- _Kutipan Berita_
------------------------------------------------

Baca berita tanpa iklan. Gabung Kompas.com+

Sekolah Tua Melawan Budaya Malas Baca

Kompas.com - 02/11/2016, 10:39 WIB
Kontributor Medan, Mei Leandha

Penulis

MEDAN, KOMPAS.com - Dua siswa SMA asyik membaca di dekat tangga sekolah Yayasan Pendidikan Parulian, Medan, Sumatera Utara. Teman-temannya juga melakukan sama, berkumpul di dekat lemari kecil penuh buku.

Cuplikan suasana di kompleks sekolah YP Parulian itu setidaknya memberi harapan baru tentang gerakan literasi di sekolah tersebut. Memang tidak semua siswa di sana gemar membaca atau paham istilah literasi, tetapi hal itu dapat menjadi langkah awal untuk mendekatkan siswa pada buku.

Ketua Badan Pendiri YP Parulian Sopar Siburian mengakui bahwa sebelum sekolahnya didampingi United States Agency for International Development (USAID) Prioritas minat baca siswa didiknya sangat rendah.

------------------------------------------------

- _Informasi yang Ditampilkan_
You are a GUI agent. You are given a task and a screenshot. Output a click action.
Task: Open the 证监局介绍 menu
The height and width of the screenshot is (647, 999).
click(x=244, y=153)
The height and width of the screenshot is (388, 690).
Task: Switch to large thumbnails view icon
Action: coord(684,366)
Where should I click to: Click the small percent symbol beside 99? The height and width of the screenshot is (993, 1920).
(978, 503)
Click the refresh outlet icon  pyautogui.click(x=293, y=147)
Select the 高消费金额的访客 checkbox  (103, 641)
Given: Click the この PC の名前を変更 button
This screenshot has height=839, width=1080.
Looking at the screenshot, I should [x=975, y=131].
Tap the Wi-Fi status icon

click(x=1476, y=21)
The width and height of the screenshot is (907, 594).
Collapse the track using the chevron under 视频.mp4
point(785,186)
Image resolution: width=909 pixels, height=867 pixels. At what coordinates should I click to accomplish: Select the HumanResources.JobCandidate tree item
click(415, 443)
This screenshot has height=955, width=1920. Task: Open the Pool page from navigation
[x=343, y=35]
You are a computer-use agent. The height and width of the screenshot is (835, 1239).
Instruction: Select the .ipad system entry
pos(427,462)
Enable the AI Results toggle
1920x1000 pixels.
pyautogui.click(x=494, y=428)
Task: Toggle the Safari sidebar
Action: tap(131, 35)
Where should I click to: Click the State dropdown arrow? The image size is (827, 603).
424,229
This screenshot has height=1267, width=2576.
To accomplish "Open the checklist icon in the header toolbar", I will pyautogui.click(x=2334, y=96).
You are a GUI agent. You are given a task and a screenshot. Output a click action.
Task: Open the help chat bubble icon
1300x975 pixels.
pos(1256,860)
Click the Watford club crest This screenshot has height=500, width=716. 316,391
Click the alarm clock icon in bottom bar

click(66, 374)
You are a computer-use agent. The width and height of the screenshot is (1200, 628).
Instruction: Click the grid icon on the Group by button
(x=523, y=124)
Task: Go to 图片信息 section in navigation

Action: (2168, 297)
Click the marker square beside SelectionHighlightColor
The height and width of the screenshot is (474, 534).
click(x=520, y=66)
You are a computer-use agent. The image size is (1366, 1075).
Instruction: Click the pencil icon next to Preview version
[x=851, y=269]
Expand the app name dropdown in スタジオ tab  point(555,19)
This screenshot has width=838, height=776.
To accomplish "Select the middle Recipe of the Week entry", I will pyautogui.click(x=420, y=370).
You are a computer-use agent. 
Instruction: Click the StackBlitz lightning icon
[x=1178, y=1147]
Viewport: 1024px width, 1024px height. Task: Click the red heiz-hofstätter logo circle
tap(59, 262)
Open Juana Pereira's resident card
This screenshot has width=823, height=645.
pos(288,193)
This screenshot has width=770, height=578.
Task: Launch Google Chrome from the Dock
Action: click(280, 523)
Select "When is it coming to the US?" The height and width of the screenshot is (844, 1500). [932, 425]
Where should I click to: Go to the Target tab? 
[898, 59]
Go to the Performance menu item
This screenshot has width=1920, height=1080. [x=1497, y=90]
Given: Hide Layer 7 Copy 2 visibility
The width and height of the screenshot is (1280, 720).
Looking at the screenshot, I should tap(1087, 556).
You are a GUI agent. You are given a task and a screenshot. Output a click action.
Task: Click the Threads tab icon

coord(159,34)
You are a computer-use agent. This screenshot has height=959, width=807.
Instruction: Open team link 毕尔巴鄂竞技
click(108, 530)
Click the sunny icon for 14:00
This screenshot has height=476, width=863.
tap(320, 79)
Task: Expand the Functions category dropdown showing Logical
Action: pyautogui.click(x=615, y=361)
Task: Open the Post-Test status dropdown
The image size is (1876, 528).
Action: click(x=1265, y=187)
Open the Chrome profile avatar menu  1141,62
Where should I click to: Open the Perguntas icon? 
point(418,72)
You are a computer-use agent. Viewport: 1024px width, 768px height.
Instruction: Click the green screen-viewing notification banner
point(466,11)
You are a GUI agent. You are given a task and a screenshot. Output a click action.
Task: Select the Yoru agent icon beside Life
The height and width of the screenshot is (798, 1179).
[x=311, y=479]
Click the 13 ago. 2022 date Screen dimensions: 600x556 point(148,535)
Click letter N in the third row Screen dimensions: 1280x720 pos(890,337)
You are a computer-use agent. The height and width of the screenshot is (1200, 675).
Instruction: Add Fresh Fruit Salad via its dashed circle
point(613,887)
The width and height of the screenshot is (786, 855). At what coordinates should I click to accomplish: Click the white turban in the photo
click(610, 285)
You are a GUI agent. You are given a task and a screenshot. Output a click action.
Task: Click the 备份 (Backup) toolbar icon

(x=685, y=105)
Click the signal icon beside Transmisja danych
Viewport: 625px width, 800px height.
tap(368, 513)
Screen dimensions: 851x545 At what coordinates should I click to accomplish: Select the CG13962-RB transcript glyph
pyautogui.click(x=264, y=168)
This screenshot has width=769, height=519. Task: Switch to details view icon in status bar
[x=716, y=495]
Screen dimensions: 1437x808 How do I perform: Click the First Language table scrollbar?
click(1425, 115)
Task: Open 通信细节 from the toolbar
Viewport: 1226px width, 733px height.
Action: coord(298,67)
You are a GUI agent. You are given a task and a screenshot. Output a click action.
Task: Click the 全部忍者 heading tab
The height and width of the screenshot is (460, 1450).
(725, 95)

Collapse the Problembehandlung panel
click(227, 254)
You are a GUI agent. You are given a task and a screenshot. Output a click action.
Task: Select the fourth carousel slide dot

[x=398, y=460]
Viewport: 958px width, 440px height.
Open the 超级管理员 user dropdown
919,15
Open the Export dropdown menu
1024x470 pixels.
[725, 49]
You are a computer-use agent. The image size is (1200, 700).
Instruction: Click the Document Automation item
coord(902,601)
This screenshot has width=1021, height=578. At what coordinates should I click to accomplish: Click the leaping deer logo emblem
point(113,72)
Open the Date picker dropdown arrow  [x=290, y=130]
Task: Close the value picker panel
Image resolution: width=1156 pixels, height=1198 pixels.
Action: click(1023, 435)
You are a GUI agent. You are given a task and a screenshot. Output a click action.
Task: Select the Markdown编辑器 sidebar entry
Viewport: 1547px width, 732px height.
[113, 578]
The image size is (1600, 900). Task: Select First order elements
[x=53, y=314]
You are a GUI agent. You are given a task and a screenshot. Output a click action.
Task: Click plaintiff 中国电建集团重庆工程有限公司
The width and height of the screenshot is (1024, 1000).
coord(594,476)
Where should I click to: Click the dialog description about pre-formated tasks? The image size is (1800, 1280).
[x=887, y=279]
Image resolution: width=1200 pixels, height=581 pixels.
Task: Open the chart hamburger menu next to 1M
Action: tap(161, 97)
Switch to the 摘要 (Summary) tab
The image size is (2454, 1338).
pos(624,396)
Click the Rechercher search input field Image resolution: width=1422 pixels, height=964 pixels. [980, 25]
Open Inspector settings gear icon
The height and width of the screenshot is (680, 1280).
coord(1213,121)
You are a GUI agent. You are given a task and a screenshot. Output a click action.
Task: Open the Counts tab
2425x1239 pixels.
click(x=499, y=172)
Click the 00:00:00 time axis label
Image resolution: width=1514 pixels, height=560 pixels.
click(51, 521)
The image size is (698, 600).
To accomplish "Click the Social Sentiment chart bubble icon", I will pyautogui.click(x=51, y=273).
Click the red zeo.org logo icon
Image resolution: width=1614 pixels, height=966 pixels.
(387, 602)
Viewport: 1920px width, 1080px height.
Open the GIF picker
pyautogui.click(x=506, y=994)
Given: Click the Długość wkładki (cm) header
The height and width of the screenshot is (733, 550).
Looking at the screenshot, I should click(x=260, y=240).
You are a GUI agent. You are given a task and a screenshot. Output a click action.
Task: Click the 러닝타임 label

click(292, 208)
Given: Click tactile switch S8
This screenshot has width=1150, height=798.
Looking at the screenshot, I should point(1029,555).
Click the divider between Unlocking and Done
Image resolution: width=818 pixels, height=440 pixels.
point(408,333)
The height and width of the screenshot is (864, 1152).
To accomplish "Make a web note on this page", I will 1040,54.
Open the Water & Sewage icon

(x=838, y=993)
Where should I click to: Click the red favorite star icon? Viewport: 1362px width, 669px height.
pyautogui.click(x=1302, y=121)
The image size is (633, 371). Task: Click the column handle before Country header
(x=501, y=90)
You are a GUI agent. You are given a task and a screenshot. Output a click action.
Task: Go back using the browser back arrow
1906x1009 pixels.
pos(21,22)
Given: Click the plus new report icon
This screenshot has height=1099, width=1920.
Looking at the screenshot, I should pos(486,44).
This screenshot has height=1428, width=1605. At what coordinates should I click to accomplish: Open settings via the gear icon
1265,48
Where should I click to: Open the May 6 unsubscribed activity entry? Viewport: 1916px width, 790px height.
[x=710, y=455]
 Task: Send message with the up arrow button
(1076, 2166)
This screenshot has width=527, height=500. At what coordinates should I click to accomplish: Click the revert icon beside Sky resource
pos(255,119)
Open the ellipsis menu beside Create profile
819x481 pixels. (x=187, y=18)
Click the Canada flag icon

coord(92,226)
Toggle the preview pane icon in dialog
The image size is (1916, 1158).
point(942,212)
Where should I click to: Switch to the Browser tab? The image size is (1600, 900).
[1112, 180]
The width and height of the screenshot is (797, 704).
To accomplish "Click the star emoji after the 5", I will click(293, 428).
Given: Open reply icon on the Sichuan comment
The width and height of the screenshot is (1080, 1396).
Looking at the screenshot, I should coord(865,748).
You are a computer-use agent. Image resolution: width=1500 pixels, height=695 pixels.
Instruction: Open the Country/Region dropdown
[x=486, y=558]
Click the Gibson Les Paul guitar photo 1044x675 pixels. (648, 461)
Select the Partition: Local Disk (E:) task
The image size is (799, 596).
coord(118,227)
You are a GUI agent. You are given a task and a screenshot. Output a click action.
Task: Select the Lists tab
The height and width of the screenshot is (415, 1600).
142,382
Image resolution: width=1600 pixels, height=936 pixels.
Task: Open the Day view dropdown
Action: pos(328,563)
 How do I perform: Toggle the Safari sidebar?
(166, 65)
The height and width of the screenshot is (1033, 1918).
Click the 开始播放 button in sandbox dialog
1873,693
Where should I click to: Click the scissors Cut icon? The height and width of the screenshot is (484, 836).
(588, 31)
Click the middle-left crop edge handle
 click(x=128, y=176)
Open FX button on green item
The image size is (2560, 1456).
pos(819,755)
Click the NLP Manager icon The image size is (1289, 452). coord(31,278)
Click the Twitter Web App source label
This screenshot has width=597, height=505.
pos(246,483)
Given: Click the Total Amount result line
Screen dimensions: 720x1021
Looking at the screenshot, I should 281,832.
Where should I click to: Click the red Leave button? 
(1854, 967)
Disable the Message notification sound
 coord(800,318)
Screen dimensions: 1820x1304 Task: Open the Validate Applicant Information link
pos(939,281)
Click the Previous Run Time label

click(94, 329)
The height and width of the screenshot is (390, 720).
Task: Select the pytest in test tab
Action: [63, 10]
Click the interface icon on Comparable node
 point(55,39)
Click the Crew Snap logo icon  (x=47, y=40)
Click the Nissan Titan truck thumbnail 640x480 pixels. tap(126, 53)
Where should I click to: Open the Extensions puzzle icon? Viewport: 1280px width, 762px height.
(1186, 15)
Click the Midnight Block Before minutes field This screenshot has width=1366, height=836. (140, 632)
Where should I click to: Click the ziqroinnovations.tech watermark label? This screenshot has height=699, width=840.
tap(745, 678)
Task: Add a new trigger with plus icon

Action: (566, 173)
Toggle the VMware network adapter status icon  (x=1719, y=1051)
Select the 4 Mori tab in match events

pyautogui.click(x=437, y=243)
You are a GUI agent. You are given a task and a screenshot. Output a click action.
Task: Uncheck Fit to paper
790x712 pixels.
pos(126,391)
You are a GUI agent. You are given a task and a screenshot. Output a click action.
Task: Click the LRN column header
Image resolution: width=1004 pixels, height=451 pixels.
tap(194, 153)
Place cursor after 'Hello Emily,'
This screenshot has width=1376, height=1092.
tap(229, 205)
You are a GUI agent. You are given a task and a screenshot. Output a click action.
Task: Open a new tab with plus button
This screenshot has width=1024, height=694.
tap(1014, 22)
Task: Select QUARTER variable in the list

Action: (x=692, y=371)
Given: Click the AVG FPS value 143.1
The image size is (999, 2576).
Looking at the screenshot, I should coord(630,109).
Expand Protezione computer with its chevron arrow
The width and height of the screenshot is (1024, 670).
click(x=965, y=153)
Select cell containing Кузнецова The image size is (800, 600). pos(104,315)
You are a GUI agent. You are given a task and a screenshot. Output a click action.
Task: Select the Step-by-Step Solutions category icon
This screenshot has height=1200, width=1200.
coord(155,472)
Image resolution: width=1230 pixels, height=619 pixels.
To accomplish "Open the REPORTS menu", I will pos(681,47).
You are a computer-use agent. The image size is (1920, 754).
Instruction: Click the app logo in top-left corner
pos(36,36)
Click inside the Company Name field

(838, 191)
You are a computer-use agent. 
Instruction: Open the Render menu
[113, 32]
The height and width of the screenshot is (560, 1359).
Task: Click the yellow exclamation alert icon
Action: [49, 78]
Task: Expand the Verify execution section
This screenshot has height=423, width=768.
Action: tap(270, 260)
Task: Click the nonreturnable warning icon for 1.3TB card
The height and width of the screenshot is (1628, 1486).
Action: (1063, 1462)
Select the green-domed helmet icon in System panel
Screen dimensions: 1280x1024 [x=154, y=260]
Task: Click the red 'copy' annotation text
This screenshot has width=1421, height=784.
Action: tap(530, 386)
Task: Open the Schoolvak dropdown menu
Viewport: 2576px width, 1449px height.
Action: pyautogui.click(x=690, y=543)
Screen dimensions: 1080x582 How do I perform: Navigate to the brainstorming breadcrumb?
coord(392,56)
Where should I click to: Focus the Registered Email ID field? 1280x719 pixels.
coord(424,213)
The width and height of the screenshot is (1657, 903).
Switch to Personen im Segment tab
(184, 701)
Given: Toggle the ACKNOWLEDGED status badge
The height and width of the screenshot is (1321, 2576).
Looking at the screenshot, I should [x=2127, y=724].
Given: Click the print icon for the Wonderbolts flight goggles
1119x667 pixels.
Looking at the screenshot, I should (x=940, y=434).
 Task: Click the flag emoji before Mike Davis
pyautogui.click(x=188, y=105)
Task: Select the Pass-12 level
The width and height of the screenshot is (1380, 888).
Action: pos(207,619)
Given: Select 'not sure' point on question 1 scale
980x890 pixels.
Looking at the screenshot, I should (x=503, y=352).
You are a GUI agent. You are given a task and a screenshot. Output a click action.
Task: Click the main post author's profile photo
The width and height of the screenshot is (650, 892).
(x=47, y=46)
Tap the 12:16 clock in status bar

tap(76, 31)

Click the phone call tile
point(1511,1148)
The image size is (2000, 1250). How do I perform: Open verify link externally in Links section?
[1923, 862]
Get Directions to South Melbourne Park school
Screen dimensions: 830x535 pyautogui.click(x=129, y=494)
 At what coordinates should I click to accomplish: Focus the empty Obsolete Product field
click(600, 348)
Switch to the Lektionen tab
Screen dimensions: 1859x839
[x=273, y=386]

------------------------------------------------

- _Ketentuan Tugas_
a - Jawablah pertanyaan berikut dari kutipan berita tentang budaya baca di sekolah:
(i) Di kota dan provinsi mana sekolah Yayasan Pendidikan Parulian berada?
(ii) Di dekat apa teman-teman kedua siswa SMA itu berkumpul?
(iii) Siapa Ketua Badan Pendiri YP Parulian?
b - Tuliskan kembali bagian kutipan berita dari "Cuplikan suasana di" sampai "didiknya sangat rendah." tanpa mengubah satu kata pun.
Kerjakan semuanya hanya berdasarkan kutipan berita.

- _Jawaban Latihan_
a -
(i) Medan, Sumatera Utara.
(ii) Di dekat lemari kecil penuh buku.
(iii) Sopar Siburian.

b -
Cuplikan suasana di kompleks sekolah YP Parulian itu setidaknya memberi harapan baru tentang gerakan literasi di sekolah tersebut. Memang tidak semua siswa di sana gemar membaca atau paham istilah literasi, tetapi hal itu dapat menjadi langkah awal untuk mendekatkan siswa pada buku.

Ketua Badan Pendiri YP Parulian Sopar Siburian mengakui bahwa sebelum sekolahnya didampingi United States Agency for International Development (USAID) Prioritas minat baca siswa didiknya sangat rendah.